Al llegar al agua se detuvo, jugueteando nervioso con un trozo de madera. Tas saltó dentro del bote y aguardó expectante con la mano extendida.
—¡Maldita sea, Flint, entra en el bote! —ordenó Theros.
—Dime sólo una cosa —suplicó el enano tragando saliva—. ¿Por qué lo llaman el río de los Muertos?
—Lo sabrás muy pronto —gruñó Theros, alargando su fuerte brazo, agarró al enano como si fuera una liviana pluma y lo dejó caer en el bote—. Vámonos —les dijo el herrero a los Elfos Salvajes, quienes ya habían sumergido los remos de madera en el agua.
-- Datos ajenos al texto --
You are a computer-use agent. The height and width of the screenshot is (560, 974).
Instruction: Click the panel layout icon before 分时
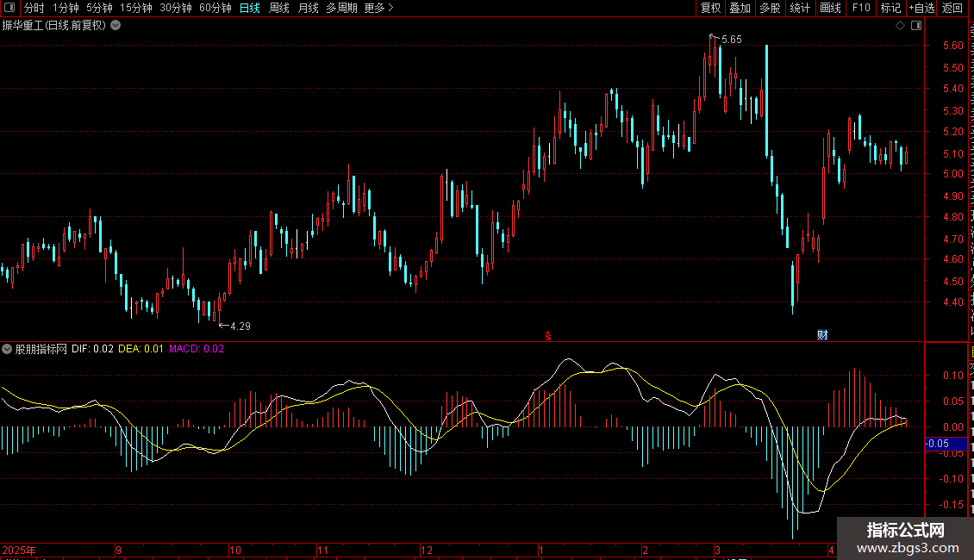[9, 8]
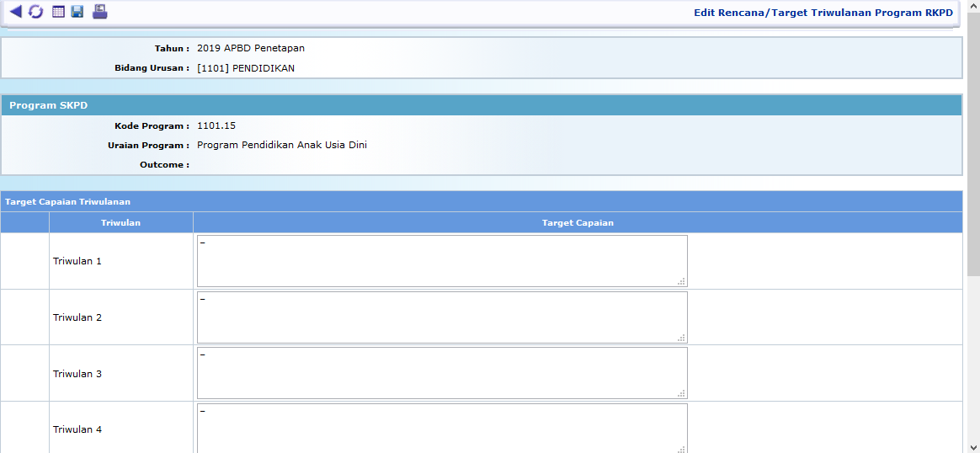The height and width of the screenshot is (453, 980).
Task: Click the Target Capaian column header
Action: (578, 223)
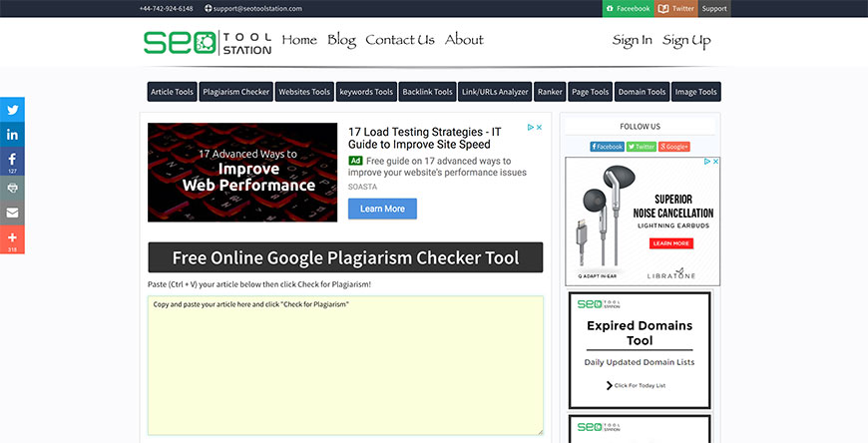This screenshot has height=443, width=868.
Task: Click the SEO Tool Station logo
Action: coord(207,41)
Los botes, llevados por la corriente, avanzaron rápidamente río abajo, en dirección oeste. Los compañeros se acurrucaron en ellos para evitar que el frío viento azotara sus rostros y les cortara la respiración. No vieron signos de vida a lo largo de la costa sur, donde los Qualinesti habían construido su hogar. Pero Laurana vislumbró fugaces imágenes de oscuras siluetas que se asomaban entre los árboles de la costa norte. Entonces se dio cuenta de que los Kalanesti no eran tan ingenuos como parecían, ya que mantenían a sus primos bajo estrecha vigilancia, y se preguntó cuántos de ellos, que vivían como esclavos, eran, en realidad, espías. Su mirada se desvió hacia Silvara.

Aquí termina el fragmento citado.